Successful investors always match their timeline with their investment strategies.
Who are the successful investors?
Truly successful investors understand there is no free lunch, but if you set your cash aside for a long time in the right strategy, you’ll likely get paid well for your sacrifice. I’m talking about long-term investors: people who won’t use their investment funds for 5, 10, 20 or more years.
Using a trendy strategy might work for some time, but eventually the markets change, and those trendy strategies often suffer losses much greater than the gains made.
Check the founding date of your favorite actively managed fund. It’s likely after 2009. That’s because the hot strategies fund managers used before the crash caused their funds to implode on impact. I’m not saying so many funds went to zero, but their performance in one year was bad enough to wipe out the gains of previous years.

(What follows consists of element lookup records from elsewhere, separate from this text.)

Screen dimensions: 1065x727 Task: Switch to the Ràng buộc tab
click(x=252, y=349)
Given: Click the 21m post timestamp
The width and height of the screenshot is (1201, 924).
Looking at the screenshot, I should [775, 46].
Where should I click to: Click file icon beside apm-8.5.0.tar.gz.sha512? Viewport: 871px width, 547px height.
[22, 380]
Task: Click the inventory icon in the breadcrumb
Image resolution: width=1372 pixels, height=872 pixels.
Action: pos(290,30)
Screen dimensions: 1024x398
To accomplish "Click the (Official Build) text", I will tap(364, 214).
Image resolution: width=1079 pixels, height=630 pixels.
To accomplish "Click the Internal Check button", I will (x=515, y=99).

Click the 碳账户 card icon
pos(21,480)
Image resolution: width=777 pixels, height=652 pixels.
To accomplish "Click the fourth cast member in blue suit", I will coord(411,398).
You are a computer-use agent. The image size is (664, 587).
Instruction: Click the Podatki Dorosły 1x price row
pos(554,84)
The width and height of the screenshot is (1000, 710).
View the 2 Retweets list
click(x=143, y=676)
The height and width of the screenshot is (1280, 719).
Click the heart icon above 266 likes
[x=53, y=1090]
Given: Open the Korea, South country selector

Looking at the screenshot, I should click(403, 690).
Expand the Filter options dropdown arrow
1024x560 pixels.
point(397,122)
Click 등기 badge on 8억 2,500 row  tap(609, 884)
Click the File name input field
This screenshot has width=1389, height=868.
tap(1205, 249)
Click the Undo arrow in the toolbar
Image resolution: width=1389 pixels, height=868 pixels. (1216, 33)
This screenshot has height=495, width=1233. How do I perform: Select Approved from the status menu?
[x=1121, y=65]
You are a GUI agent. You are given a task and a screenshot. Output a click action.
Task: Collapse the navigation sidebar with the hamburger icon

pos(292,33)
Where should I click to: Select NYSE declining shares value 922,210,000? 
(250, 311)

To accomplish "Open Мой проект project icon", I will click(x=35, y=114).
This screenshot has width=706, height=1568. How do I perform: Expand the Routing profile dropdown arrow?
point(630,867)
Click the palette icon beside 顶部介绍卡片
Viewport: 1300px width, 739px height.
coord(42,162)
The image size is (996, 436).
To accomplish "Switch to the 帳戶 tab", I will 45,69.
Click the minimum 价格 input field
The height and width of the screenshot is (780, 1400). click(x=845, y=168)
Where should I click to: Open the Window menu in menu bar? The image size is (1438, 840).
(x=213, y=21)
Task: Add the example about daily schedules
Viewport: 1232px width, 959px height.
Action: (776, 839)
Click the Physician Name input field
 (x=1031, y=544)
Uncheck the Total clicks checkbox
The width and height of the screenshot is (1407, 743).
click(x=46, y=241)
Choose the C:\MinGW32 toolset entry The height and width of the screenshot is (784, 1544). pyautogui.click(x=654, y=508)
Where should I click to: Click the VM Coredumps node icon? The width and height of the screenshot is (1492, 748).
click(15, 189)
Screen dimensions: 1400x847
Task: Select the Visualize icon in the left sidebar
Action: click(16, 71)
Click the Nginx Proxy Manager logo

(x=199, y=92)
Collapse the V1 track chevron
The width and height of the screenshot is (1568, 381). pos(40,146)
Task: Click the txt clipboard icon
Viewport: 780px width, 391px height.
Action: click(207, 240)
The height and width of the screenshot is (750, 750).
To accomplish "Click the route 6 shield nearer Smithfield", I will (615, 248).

Losses were so great, fund companies closed old funds and started new ones with similar strategies and similar (or the same!) fund managers. Poor track records were buried with the old funds.
This was not unique to 2008 – it happens every time the markets crash!
No, it’s the long-term investor who sticks with proven strategies that wins.
Factors of a successful long-term portfolio:
- Always be well-diversified. This means never owning enough of something that can make a killing, so you’ll never own enough of something that can kill you.
- Invest only in highly liquid securities, but structure yourself so that your need for liquidity is low. Liquidity, not loss of income, is what causes bankruptcy.
- Buy and hold. Once you have a strategy you know will work, stick with it.
How can you manage your liquidity?
Expanding on Point #2 above, if you’re always liquid enough to pay your bills, you will never go bankrupt. Not losing is the first step to winning. The only way you can do this is to first know what your cash flows are.
I like to build a 5-Year Cash Flow that shows inflows (salary, bonus, stock vesting) and outflows (annual living expenses, taxes, extra spending) for each year. This way, you know exactly how much liquidity you need to draw upon each year for the next 5 years.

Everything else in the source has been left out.